The next function is the "insert/dup" function which adds the "space" character (#" ") to the tail of the copied string, for a specified number of times. And what is that specified number? It is the maximum of zero (in case we don't have to add any) or however many more spaces we need to reach the desired length. And how many is that? It is the FINAL-LENGTH minus the number of characters we already have, which is the current length of the INPUT-STRING.
And finally, to make sure we return to the caller the padded version of INPUT-STRING, we position ourselves to the head of INPUT-STRING.
Now let's note the improvements.
There are no local variables, compared to our previous version. We trim the INPUT-STRING, but we don't have to store it in a tempoary variable because we can just pass it up the line of function calls. Similarly, the LENGTH-OF-TRIMMED-STRING and NUMBER-OF-SPACES-TO-ADD are calculated oh the fly and don't need temporary variables. And the FINAL-PADDED-STRING is not necessary because we just pad the INPUT-STRING and pass that back to the caller.
And finally, to go the last step in REBOL-izing the original SPACEFILL function, we will shorten up some of our variables and condense the code a bit to get:
REBOL [ title: "SPACEFILL function, improved" ] SPACEFILL: func [txt len] [head insert/dup tail copy/part trim txt len #" " max 0 len - length? txt] ;; Uncomment to test ;print rejoin ["'" SPACEFILL " ABCD1234 " 10 "'"] ;haltAnd so we come to the question, which version is "better"? REBOL was created for small programs, so maybe if you understand the wordy one better, and it does the required job, the wordy one is "better" because you can understand it better. The correct answer probably is that the final version is better because it uses REBOL as it was designed to be used. Maybe the longer version is the programming equivalent of pounding a nail into a board with the handle of your electric drill.
This is just a code snippet from a larger example, showing how things can be streamlined, without significant loss of clarity, by skillful use of the REBOL functions.
In this example, the SHOW-PICKED function is called when an item is picked from a text-list called TLIST, and the program feeds back the selected value in the info field called TPICKED.
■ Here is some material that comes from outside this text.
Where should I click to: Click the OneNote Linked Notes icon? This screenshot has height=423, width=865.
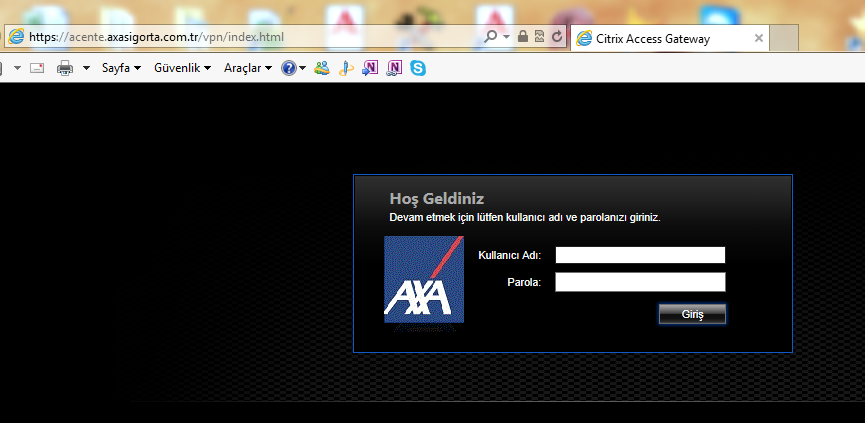[394, 68]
SHOW-PICKED: does [ either TLIST/picked [ set-face TPICKED TLIST/picked ] [ set-face TPICKED "Nothing" ] ]This is a nice straightforward COBOL-like statement. If something was picked, feed it back, otherwise feed back "Nothing." (Not relevant at this time is that it appears that if nothing is picked, the result is not none, and so this code does not actually work.)
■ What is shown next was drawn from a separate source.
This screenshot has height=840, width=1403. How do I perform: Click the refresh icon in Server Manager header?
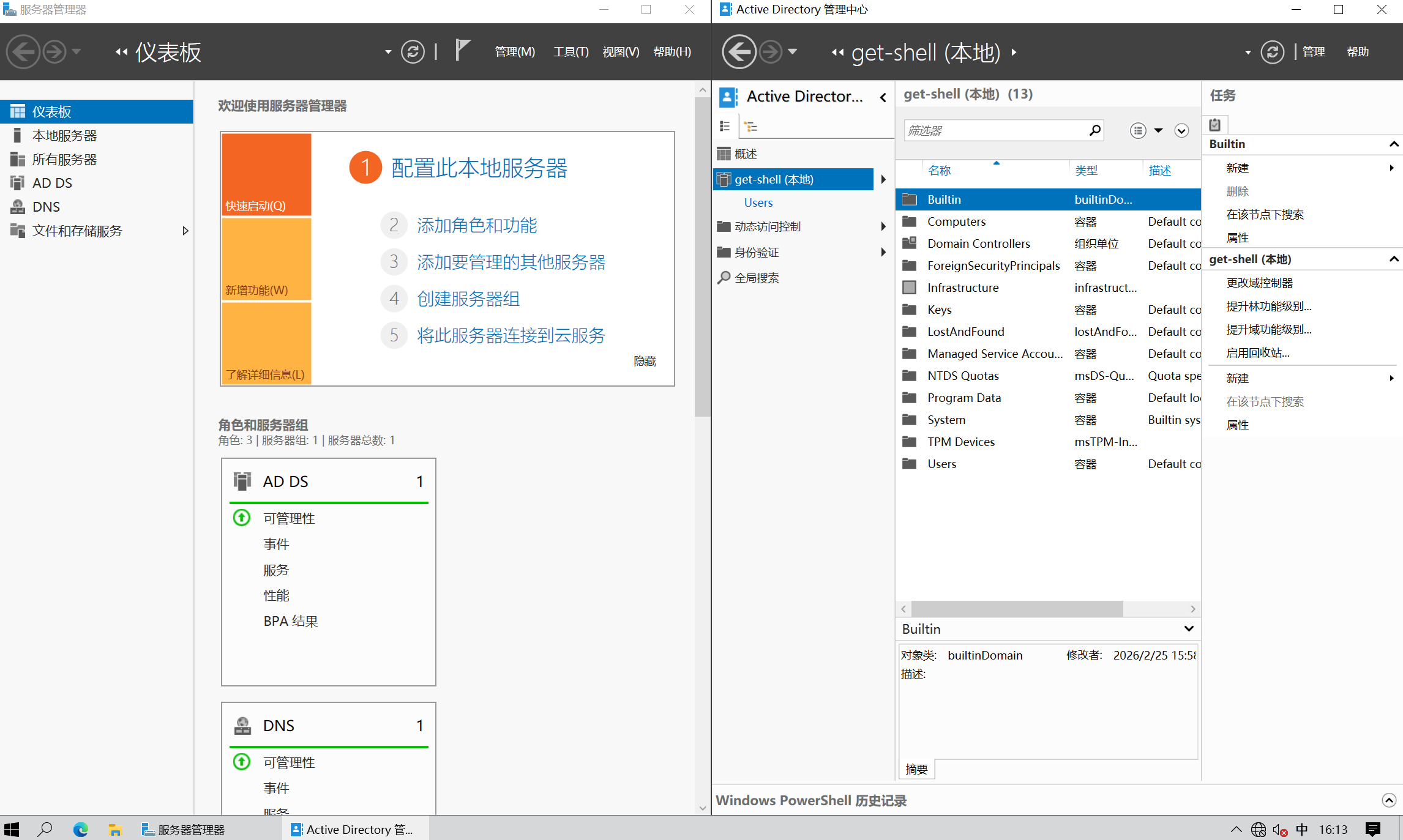tap(413, 51)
The first optimization/refactoring can be to take out one of the calls to set-face. The "either" function will return the result of evaluating one of the two following blocks. In this case, that will be the result of TLIST/picked, or "Nothing." The result of "either" can be passed back to set-face.
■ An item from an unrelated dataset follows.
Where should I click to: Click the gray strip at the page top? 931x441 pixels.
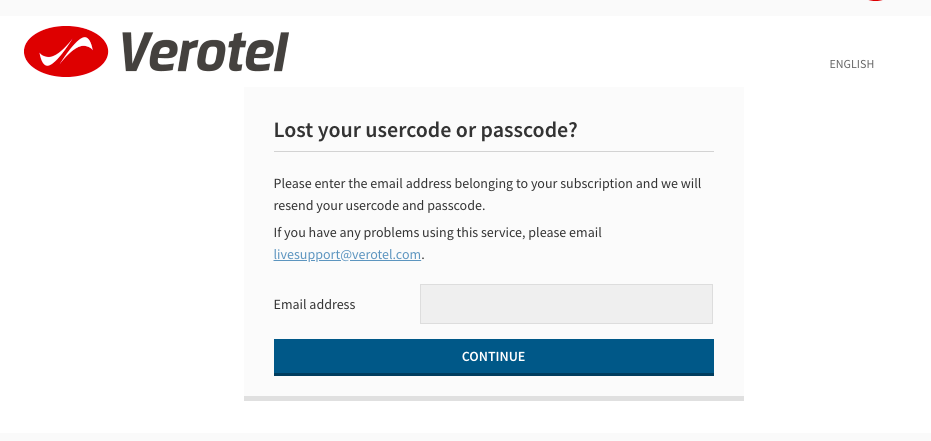tap(466, 8)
SHOW-PICKED: does [ set-face TPICKED either TLIST/picked [TLIST/picked] ["Nothing"] ]The "either" function means "this OR that" and there is another function that is a shortcut for that concept, the "any" function. The "any" function takes a block of stuff, and returns the first item in the block that is not false or none.
SHOW-PICKED: does [ set-face TPICKED any [TLIST/picked "Nothing"] ]In this case, the two items in the block are 1) the result of TLIST/picked, or 2) the string "Nothing." Theoretically (see note above) if TLIST/picked is none, it will not be returned, but the string "Nothing" is NOT none, and so would be returned if the first item was not.
REBOL was designed for this dense style of coding. If it is hard to read initially, you have my permission (for what it's worth) to back off from full REBOL-ness in order to get some work done. What you might find after a while is that you begin to drift toward REBOL-ness as you become handier with it. During this evolution, you should continue to look at scripts by the REBOL experts. REBOL, even used like COBOL, still is a bit of a power tool. There is even more power to be unleashed if you can embrace its style.